FUSTEL DE COULANGES

 

CHAPITRE I. — Les débuts (1830-1860).

 

 

M. Fustel de Coulanges (Numa-Denys) naquit à Paris le 18 mars 1830, d’une famille d’origine bretonne. Ceux qu’intéressent ces sortes de problèmes se demanderont peut-être par quels traits intellectuels et moraux il rappelle fa Bretagne. En dehors d’une certaine obstination, timide dans la forme, mais très ferme dans le fond, il n’apercevait rien en lui-même qui fût spécialement, breton, et j’avoue que, dans une matière aussi délicate, je ne me pique pas d’être plus perspicace que lui. Son père, lieutenant de vaisseau en retraite, étant mort quelques mois après sa naissance, ce fut son grand-père qui dirigea son éducation avec un zèle dont M. Fustel le louait encore vers la fin de sa vie. Il n’était pas moins reconnaissant envers M. Massin, qui, en l’accueillant dans son institution, avait fourni à l’écolier sans fortune le moyen de suivre les classes du lycée Charlemagne[1].

Il entra à l’École normale en 1850, dans un rang médiocre. Déjà sa vocation historique était parfaitement arrêtée.
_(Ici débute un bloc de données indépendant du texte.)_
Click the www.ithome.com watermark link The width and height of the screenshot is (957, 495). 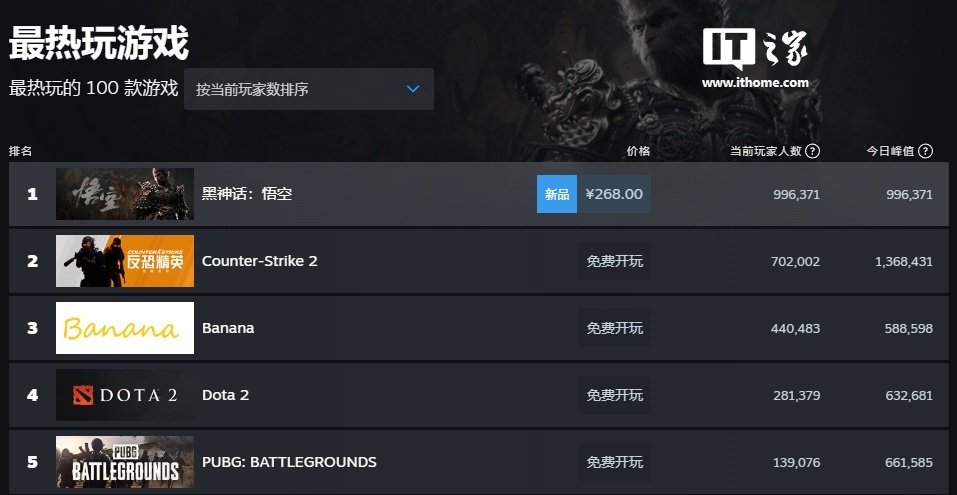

En seconde et en rhétorique, il s’était nourri des admirables leçons de Guizot sur la Civilisation en France, et il en avait éprouvé une forte impression ; il disait plus tard que ce livre était le premier qui eût vivement frappé son esprit[2].

L’École normale se trouvait alors assujettie au régime de défiance que lui imposait le parti rétrograde tout-puissant dans l’Assemblée législative. Quoiqu’elle n’eût jamais été plus calme, mieux disciplinée, plus laborieuse[3], elle s’était vu enlever au mois de juillet précédent son directeur, M. Dubois, de qui le gouvernement ne pouvait attendre la moindre complaisance pour l’exécution de ses desseins ; car on savait qu’il était un point où le respect de la liberté lui paraissait chose sainte et sacrée, c’était en tout ce qui touche aux droits de la conscience religieuse ou philosophique[4]. Il fut remplacé par M. Michelle, ancien élève du petit séminaire de Saint-Nicolas-du-Chardonnet, catholique ardent et sincère, très lié jadis avec le cardinal de Rohan, qui avait essayé de l’entraîner dans le clergé.
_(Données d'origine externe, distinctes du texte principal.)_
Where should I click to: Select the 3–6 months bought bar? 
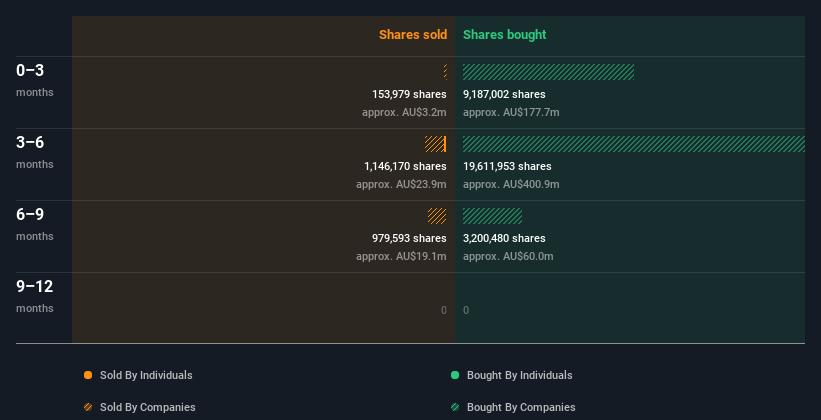[634, 144]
M. Michelle eut pour consigne de rendre l’École chrétienne, et cette tâche répondait si bien à ses convictions intimes qu’il y apporta toute la résolution qu’exige l’accomplissement d’une mission religieuse. Bientôt débarrassé de son sous-directeur, M. Vacherot, puis, après le 2 décembre 1851, vigoureusement encouragé par le ministre Fortoul, il appliqua dans toute leur rigueur, s’il ne les inspira pas, le décret du 10 avril 1852 et les règlements des 15 et 16 septembre, qui inauguraient à l’École ce qu’on a appelé l’ère de la mortification, et qui avaient pour but avoué de faire de ces trois années d’études un pénible noviciat, d’où sortiraient de modestes professeurs, dépourvus de toute indépendance de pensée et de toute ambition intellectuelle[5].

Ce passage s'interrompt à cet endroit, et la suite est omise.